Set problem A. Return each line of the records that contains the word "Switch".

Source text.
R/E/P > Reason In Audio

Digital summing saturation = myth?

(1/6) > >>

Hanjong Ko:
I know that this issue has been discussed to death all over many forums, and always thought that it was a myth.  That digital summing is just summing of numbers.  However, there are also many people who believe in this theory of lots of tracks will saturate digital bus and cause degradation of audio quality), even many professionals.  Could someone PLEASE explain why this is a myth or not?

Thanks and please no bullshit.

compasspnt:
I can't "do the match," but I personally think there *might* be a little something to it.

I do believe that any "digital problems" can be mitigated, and to a large extent, by keeping levels reasonably lower.

If you haven't yet, do read the "DAW...Desks" Sticky thread here above, and the "Digital tracking...low levels" Sticky at the top of Whatever Works.

This all leads me to believe, again not from mathematical expertise, but rather from empirical observation, that numbers are intrinsically involved.

I would venture to *guess* therefore that, the more tracks you have, the lower the levels should actually be...?

Hanjong Ko:
Hmm I wonder if anyone actually knows.  I had an ironic experience when testing power cables.  I thought they weren't supposed to make much difference in sound theoretically(not sure if this is valid tho), my experience differed.  I found them not to be transparent so I came back to cheap power cables, but I am really curious.

Set problem B. Copy word for word the passage of the digital summing thread between "This all leads" and "should actually be...?", inclusive.

Data in this exercise.
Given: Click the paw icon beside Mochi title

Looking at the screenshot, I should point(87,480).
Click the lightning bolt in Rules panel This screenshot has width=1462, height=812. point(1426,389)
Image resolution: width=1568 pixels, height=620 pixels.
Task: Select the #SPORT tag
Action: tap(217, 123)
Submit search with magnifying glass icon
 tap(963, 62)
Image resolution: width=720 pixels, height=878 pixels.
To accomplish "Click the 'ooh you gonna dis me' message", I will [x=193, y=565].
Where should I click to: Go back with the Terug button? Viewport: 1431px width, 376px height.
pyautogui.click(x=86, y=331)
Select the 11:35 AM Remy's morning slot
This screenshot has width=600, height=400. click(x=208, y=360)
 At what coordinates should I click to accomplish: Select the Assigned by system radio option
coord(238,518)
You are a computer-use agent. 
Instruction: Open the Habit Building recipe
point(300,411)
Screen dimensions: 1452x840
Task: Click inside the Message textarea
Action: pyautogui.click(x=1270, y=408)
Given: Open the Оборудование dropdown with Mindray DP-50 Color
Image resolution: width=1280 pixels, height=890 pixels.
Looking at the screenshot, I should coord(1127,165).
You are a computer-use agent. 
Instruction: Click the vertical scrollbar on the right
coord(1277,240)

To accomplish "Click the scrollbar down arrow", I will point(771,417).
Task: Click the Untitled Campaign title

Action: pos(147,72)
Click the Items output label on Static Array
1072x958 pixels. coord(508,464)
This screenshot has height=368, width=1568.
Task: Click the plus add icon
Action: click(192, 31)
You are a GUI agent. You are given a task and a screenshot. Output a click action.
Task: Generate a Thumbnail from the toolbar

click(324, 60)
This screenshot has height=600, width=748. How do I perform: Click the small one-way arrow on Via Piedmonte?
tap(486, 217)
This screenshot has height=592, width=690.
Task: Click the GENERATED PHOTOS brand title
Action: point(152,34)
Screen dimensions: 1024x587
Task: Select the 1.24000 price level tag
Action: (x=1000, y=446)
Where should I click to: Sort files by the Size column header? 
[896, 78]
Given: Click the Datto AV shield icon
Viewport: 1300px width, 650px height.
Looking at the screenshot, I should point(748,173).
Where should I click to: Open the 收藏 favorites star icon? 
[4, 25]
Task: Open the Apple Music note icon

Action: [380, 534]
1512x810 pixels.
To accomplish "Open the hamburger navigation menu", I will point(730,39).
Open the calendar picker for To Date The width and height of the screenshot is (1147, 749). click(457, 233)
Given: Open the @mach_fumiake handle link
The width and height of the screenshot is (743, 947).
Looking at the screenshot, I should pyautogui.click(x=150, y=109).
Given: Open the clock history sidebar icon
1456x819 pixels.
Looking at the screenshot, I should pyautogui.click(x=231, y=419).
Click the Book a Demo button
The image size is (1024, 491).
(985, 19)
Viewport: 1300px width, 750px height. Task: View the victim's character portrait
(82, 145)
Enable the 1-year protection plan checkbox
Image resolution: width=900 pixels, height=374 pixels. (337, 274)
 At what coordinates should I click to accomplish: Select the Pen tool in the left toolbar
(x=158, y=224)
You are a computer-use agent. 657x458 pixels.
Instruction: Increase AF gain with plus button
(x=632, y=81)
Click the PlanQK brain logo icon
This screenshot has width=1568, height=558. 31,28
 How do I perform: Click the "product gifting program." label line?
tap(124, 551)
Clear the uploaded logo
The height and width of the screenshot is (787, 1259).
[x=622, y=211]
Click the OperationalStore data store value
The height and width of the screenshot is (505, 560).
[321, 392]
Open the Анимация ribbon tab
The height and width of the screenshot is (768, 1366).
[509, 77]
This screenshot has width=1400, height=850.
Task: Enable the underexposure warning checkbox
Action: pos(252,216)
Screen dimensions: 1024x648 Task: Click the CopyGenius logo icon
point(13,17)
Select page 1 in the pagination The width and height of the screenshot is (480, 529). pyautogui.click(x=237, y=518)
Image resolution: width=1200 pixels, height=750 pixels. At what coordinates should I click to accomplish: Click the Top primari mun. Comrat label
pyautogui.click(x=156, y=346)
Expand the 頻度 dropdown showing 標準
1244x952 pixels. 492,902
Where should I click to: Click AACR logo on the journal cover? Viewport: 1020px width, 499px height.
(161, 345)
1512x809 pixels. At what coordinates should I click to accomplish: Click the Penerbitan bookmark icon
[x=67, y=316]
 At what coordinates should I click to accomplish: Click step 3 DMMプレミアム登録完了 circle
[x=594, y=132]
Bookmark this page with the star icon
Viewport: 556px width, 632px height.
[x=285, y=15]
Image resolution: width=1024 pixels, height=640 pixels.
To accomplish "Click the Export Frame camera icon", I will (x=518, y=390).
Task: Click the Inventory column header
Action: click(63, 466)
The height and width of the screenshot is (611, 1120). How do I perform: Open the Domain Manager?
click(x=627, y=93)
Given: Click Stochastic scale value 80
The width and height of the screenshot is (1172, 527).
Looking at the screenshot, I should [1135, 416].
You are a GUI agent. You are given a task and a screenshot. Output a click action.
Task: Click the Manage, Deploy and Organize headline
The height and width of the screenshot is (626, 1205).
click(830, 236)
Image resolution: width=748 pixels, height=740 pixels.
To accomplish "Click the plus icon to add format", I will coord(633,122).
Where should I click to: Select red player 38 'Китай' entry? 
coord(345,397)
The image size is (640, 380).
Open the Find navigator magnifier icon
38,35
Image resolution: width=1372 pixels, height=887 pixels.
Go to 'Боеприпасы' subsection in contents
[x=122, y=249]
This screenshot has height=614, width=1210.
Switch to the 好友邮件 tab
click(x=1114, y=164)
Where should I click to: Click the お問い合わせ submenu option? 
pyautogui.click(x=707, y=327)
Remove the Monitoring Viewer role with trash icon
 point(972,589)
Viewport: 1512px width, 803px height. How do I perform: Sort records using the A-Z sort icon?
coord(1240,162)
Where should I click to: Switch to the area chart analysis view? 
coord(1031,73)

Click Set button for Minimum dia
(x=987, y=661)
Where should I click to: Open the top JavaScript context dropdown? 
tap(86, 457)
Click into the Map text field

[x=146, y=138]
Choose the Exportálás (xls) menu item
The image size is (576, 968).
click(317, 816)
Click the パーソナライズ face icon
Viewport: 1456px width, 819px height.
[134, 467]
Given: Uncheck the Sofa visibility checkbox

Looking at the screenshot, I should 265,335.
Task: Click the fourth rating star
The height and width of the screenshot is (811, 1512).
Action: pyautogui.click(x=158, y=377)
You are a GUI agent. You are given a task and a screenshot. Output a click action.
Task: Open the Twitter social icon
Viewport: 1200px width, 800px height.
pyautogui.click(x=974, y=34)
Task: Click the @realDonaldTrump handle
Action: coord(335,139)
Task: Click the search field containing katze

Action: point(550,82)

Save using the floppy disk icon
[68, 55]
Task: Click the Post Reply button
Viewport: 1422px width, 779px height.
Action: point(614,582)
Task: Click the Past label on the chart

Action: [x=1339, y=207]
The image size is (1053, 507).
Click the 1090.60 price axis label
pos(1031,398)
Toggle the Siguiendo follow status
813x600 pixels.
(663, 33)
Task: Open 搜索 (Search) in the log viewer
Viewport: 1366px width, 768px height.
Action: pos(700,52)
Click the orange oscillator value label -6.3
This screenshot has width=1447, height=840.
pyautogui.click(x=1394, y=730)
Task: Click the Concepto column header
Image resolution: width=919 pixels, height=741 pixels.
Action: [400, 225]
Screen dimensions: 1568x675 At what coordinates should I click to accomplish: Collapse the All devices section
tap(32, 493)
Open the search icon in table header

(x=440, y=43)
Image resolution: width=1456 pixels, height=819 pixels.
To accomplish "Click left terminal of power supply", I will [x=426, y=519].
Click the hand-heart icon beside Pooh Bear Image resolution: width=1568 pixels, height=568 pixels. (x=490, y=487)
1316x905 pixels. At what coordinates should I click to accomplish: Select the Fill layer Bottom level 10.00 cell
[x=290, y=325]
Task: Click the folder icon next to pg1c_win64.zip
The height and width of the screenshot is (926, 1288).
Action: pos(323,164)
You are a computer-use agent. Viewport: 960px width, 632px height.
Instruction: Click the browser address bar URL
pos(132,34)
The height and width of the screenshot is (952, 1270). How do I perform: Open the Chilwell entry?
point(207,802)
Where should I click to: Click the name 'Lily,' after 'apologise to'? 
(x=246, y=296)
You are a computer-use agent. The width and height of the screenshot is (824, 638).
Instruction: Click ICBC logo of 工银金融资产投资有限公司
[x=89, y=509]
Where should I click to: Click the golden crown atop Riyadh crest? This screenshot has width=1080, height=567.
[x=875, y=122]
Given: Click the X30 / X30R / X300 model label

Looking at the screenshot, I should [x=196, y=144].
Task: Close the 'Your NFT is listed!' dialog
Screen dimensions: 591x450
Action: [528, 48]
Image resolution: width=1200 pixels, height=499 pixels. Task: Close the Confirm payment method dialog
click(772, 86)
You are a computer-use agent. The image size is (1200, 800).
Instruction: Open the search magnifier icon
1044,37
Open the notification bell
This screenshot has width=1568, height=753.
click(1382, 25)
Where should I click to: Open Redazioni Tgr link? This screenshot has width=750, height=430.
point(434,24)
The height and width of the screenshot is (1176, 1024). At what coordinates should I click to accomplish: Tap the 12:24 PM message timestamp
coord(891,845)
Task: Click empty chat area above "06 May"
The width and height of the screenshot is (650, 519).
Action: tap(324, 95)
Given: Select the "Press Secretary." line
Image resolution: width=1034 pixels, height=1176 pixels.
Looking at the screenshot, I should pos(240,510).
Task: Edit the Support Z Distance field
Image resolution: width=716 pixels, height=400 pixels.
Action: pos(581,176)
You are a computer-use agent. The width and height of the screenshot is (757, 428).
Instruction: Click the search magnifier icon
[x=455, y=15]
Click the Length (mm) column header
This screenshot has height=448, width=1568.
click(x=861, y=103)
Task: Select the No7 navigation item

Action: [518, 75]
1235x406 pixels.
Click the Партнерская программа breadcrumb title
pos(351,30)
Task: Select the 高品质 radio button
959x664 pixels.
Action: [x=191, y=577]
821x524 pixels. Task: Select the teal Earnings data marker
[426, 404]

Output A.
Switch to the 好友邮件 tab
Where should I click to: Switch to the area chart analysis view? 

Output B.
This all leads me to believe, again not from mathematical expertise, but rather from empirical observation, that numbers are intrinsically involved.

I would venture to *guess* therefore that, the more tracks you have, the lower the levels should actually be...?